8. Device according to one of the preceding claims, in which the electrical signal is present as a voltage signal and the unit for determining the frequency of the electrical signal is formed by an analog-digital converter with a subsequent signal processing unit.

9. Device according to one of the preceding claims, in which the light-sensitive sensor element is connected at least one further light-sensitive sensor element in series.

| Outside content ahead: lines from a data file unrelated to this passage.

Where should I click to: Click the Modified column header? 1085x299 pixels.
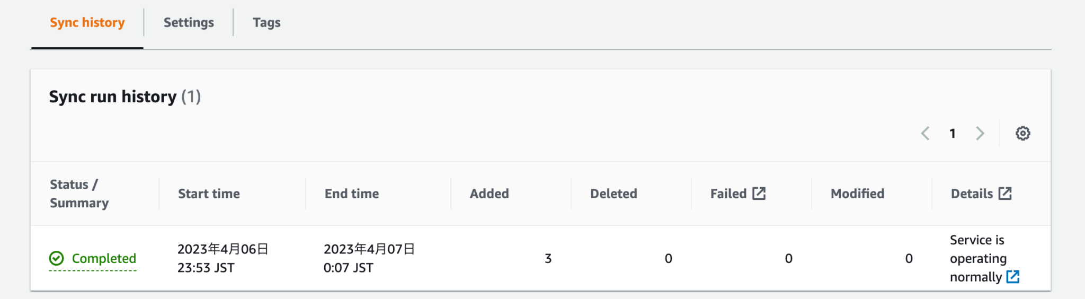point(857,194)
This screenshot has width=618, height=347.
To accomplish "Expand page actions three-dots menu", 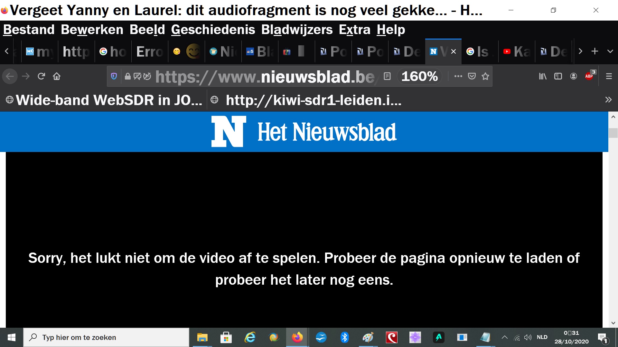I will point(458,76).
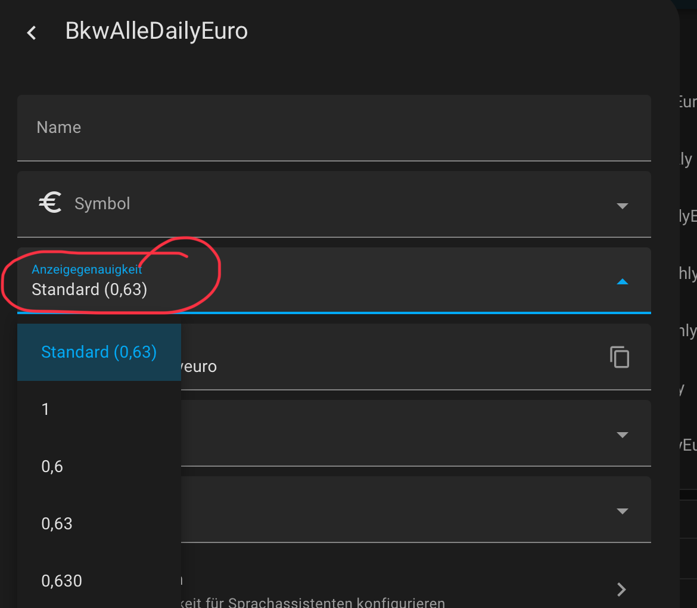Image resolution: width=697 pixels, height=608 pixels.
Task: Click the Anzeigegenauigkeit field label
Action: pos(86,269)
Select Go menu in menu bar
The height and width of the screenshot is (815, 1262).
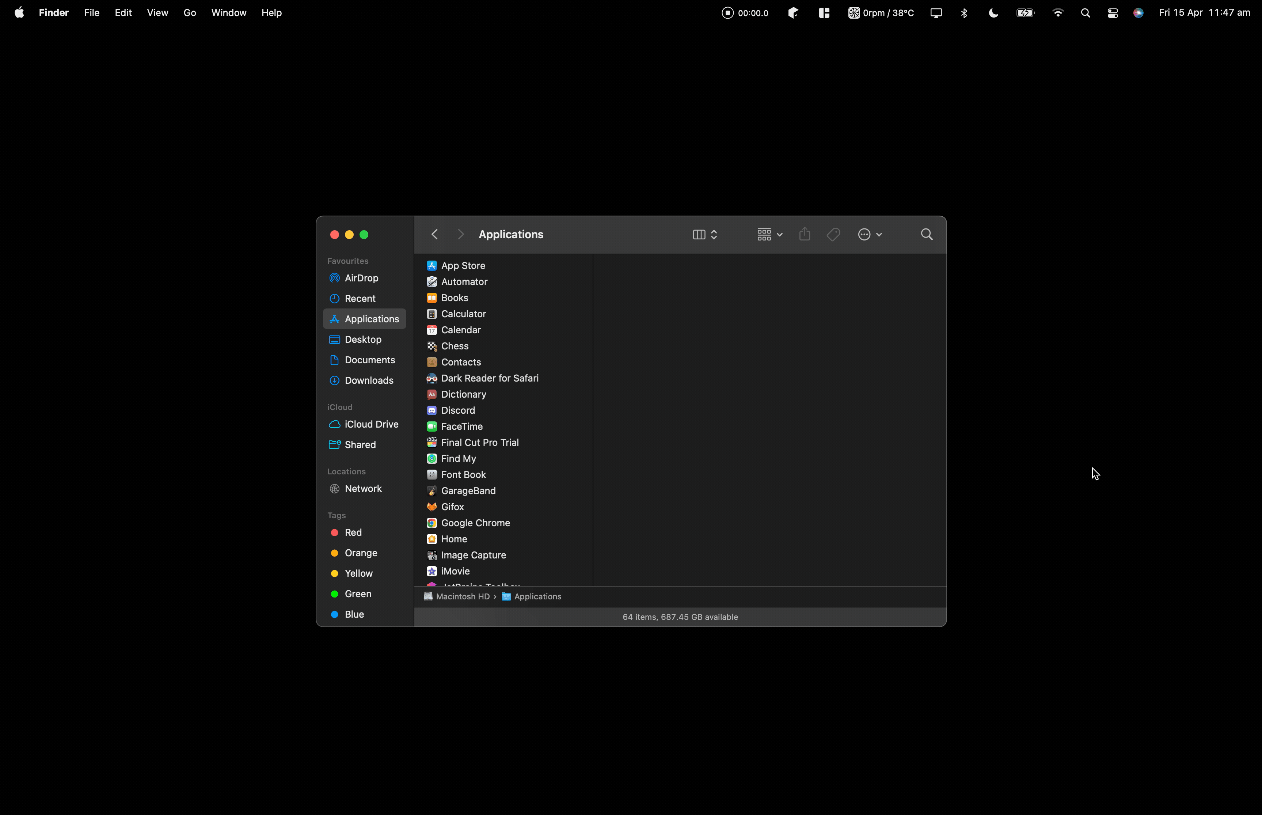[x=190, y=12]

10.Device according to one of the preceding claims, in which an assembly which has a unit for determining the frequency forms an independent module which can be connected to the camera and / or the light-sensitive sensor element via an interface.

11.Procedure for correcting mains voltage-dependent brightness fluctuations in image recording with the aid of a camera, in which a time-varying brightness is converted into a time-varying electrical signal,

the frequency of this time-varying signal is determined,

- This frequency is used in the generation of data to correct the image data recorded by the camera.